2, detect the fluorescent quantitative PCR of sample DNA
(1) extract sample DNA: adopt Qiagen company commercialization paraffin DNA extraction test kit, the concrete steps of extracting sample DNA are as follows:
1.1 cut the thick paraffin section of 8 left and right, 8~10 μ m from the paraffin sample, put into the 1.5ml centrifuge tube;
1.2 add 1ml dimethylbenzene, cover centrifuge tube lid, vortex mixes to wax and significantly dissolves, room temperature, 4000rpm, centrifugal 2min, carefully abandon supernatant with pipettor, notes tissue not being removed;
1.3 add the 1ml dehydrated alcohol, vortex mixes (ethanol removes residual dimethylbenzene), 14000rpm, and centrifugal 2min, carefully abandon supernatant with pipettor, notes tissue not being removed;
1.4 room temperature (15~25 ℃) is dried or 37 ℃ of metal baths are dried residual ethanol;
Whether 1.5 add 180 μ l ATL(to detect, have precipitation to occur, precipitation is used 70 ℃ of water-baths to dissolve) damping fluid mixes, then add 20 μ l Proteinase Ks, vortex mixes;
1.656 ℃ water-bath 1h above (preferably spending the night), until sample is by cracking (can shake several times) fully midway;
1.790 a ℃ water-bath 1h(adds 90 ℃ of insulations of ATL damping fluid, can repair to a certain extent the change of formaldehyde to nucleic acid construct, but soaking time is long or excess Temperature, can cause DNA break.If only have a well heater, after 56 ℃ of end, sample is placed on to room temperature, equitemperature is put into well heater by sample after rising to 90 ℃ again);
1.8 of short duration centrifugal, add the AL damping fluid (detect and whether to have precipitation to occur, precipitation is used 70 ℃ of water-baths to dissolve) of 200 μ l, vortex mixes; Then add 200 μ l dehydrated alcohols, vortex mixes (mixing of sample, AL damping fluid and ethanol wanted rapidly, if extract great amount of samples simultaneously, can first AL damping fluid and ethanol be mixed, and then adds together sample to mix);
1.9 of short duration centrifugal, whole lysates are transferred in the purification column that test kit provides to (purification column is packed in the collection tube of 2ml), cover the collection tube lid, the centrifugal 1min of 8000rpm, put into new collection tube by purification column;
1.10 add 500 μ l AW1 damping fluids (check in AW1 and whether added ethanol) to purification column, cover the collection tube lid, the centrifugal 1min of 8000rpm, outwell liquid in collection tube, and purification column is put into to collection tube;
1.11 add 500 μ l AW2 damping fluids (check in AW2 and whether added ethanol) to purification column, cover the collection tube lid, the centrifugal 1min of 8000rpm, outwell liquid in collection tube, and purification column is put into to collection tube;
1.1214000rpm centrifugal 3min, make purification column film complete drying (can consider room temperature is uncapped place 2~5 minutes so that fully dry);
1.13 purification column is put into the 1.5ml centrifuge tube (providing for oneself) of new sterilizing, to purification column film center, adds 20~100 μ l ATE or ddH2O, room temperature is placed 2~5min, the centrifugal 1min of 14000rpm, collect liquid and obtain the paraffin sample DNA, 4 ℃ of preservations, long-term storage is placed on-20 ℃.

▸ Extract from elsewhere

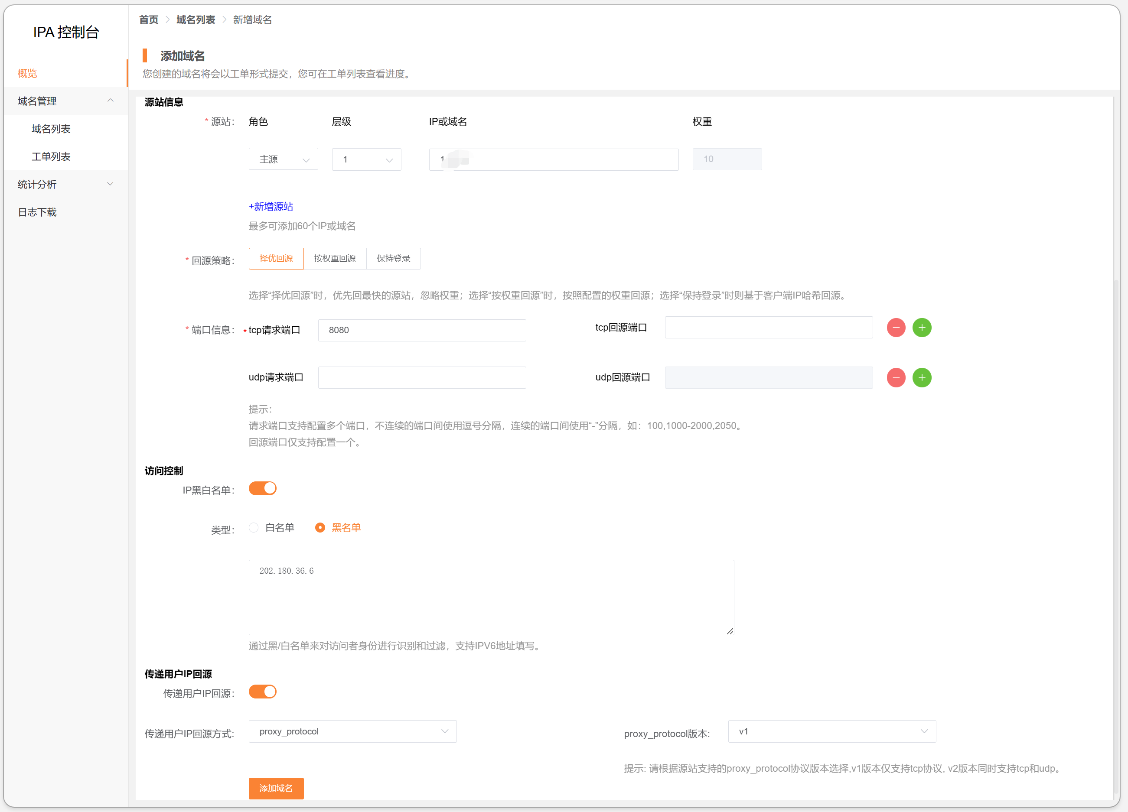Select the 白名单 radio option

(2) utilize above-mentioned synthetic upstream primer, downstream primer and probe, adopt the fluorescent quantitative PCR sample DNA, obtain the fluorescent quantitative PCR product, PCR reaction system (5 μ l) is:
The fluorescent quantitative PCR program:
(3) obtain fluorescent PCR amplification curve (see figure 3) and pcr amplification product, judge having or not and specificity of pcr amplification product according to fluorescent PCR amplification curve (Fig. 3): the pcr amplification curve becomes typically " S " type curve, line smoothing, without obvious background signal, specific pcr amplification product has been described.
3, the order-checking PCR of the purifying of PCR product and the product after purifying reaction
Add 1U/ μ l alkaline phosphatase 2 μ l and 5U/ μ l exonuclease I 1 μ l in above-mentioned PCR product (every pipe 5 μ l), add a small amount of Witco 70 after mixing, then add 1.6 μ l bidgye and 1.9 μ l bigdyebuffer, form following order-checking PCR system:
Operation PCR response procedures is as follows:
Because, during to the primer of EGFR gene 18,19,20 and 21 exons design, its upstream primer 5 ' end all adds universal sequence: TGTAAAACGACGGCCAGT, downstream primer 5 ' end all adds universal sequence: CAGGAAACAGCTATGACC; So the sequencing primer of above-mentioned 4 exons is universal sequence: TGTAAAACGACGGCCAG, the benefit of doing like this is: avoided each exon to adopt different sequencing primers, handled easily.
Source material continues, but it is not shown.